Anyone looking for a quick, intuitive slot experience. Duck Hunters requires reading the rules before you’ll understand what’s happening on screen, and the standard play between features feels hollow. The 17.07% hit frequency means roughly five out of six spins produce nothing, and without visual flair between wins, those dead spins drag. The bonus round is hard to reach naturally, and buying in at the higher tiers (90x for Day 64, 3,000x for Day 1024) represents a significant commitment for what remains a highly volatile outcome. If you prefer games where the fun starts immediately, this one will test your patience before it rewards it.
The first thing that stands out about Duck Hunters is the production quality. The character illustrations have genuine personality, the autumn-toned backdrop with its worn wooden fence and scattered tyres creates a convincing backwoods atmosphere, and the whole thing feels like a playable parody of Duck Dynasty. Nolimit City clearly invested in the visual identity here, and it shows compared to the generic hunting themes that populate the market.
Standard play is where the experience falters. The soundtrack is bouncy and fits the theme but becomes repetitive quickly. With a 17.07% hit frequency, you’ll spend most of your time watching the reels land dead, and the scatter pays format means even when you do hit, small clusters of 8-9 symbols pay fractions of your bet. The game feels like it’s built entirely around its bonus rounds, with regular spins serving as a toll road to get there. Triggering the bonus naturally proved extremely difficult during testing, which pushed us toward the bonus buy options.
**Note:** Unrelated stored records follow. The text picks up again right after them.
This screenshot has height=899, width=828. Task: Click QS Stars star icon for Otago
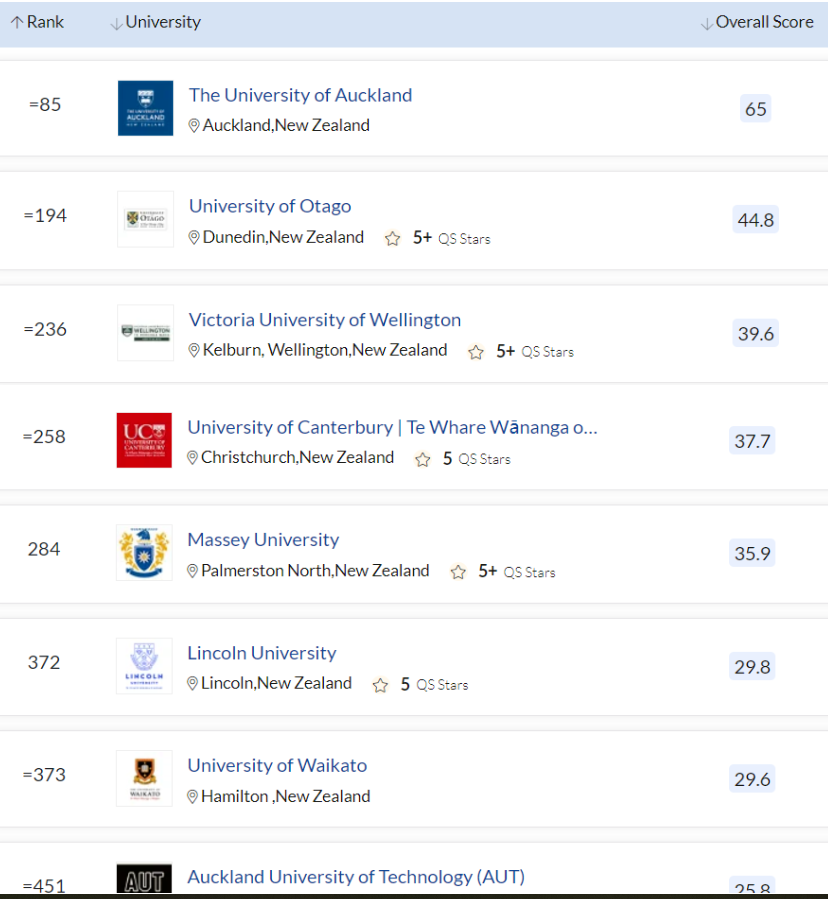pos(392,238)
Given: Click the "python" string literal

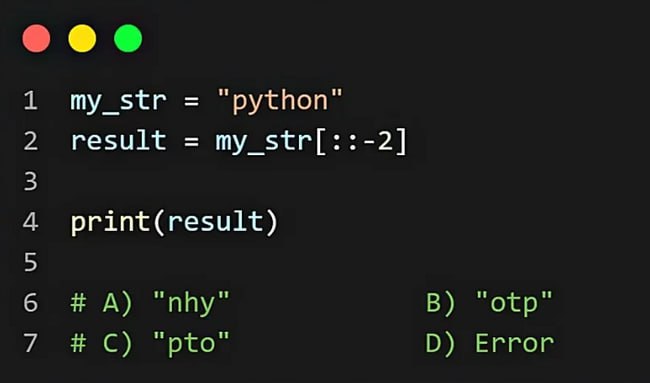Looking at the screenshot, I should point(280,101).
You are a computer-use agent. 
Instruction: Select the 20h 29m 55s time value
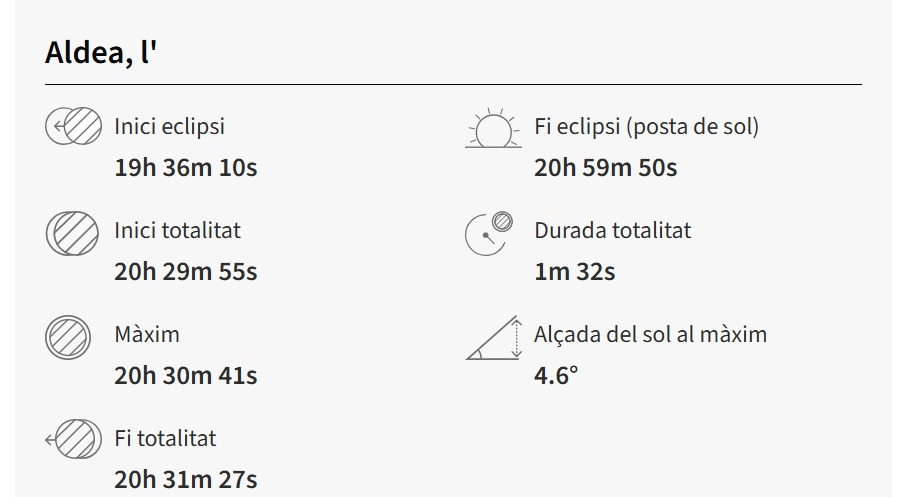[185, 271]
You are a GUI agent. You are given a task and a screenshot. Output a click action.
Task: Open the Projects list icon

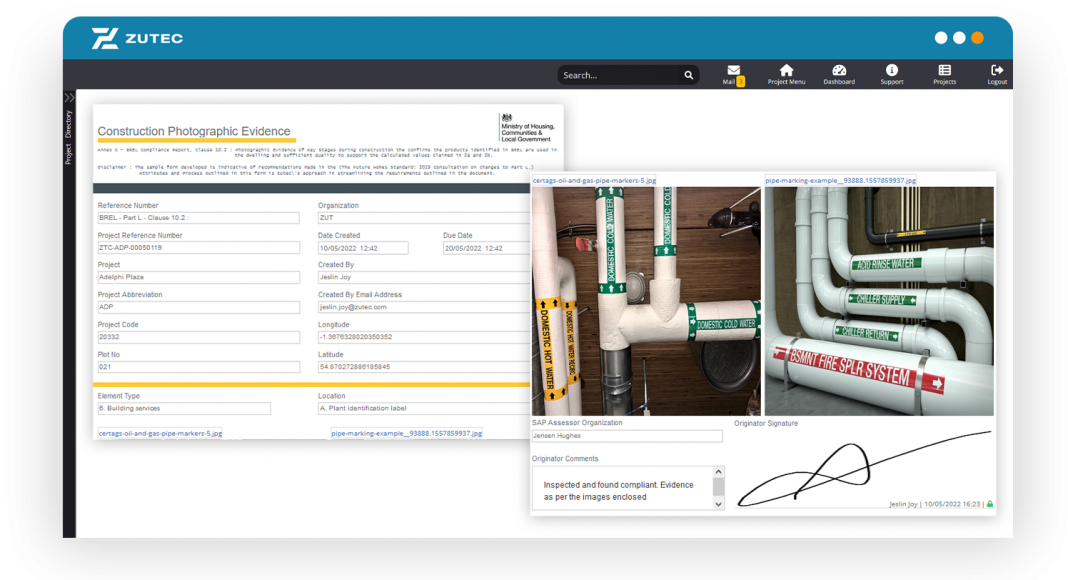(944, 71)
The bought bonus (via Lucky Draw at 235x cost) delivered a Duck Hunt Spins round that returned 53x over 8 spins. Underwhelming given the buy-in cost, but the round itself demonstrated how the position multiplier system works in practice. Watching multipliers accumulate across the grid as tumbles chain together is genuinely satisfying, and the upgrade system (Infectious xWays, expanded Bombs, extra shot symbols) adds meaningful variation between rounds. The potential is clearly there in the maths, even when individual sessions don’t deliver.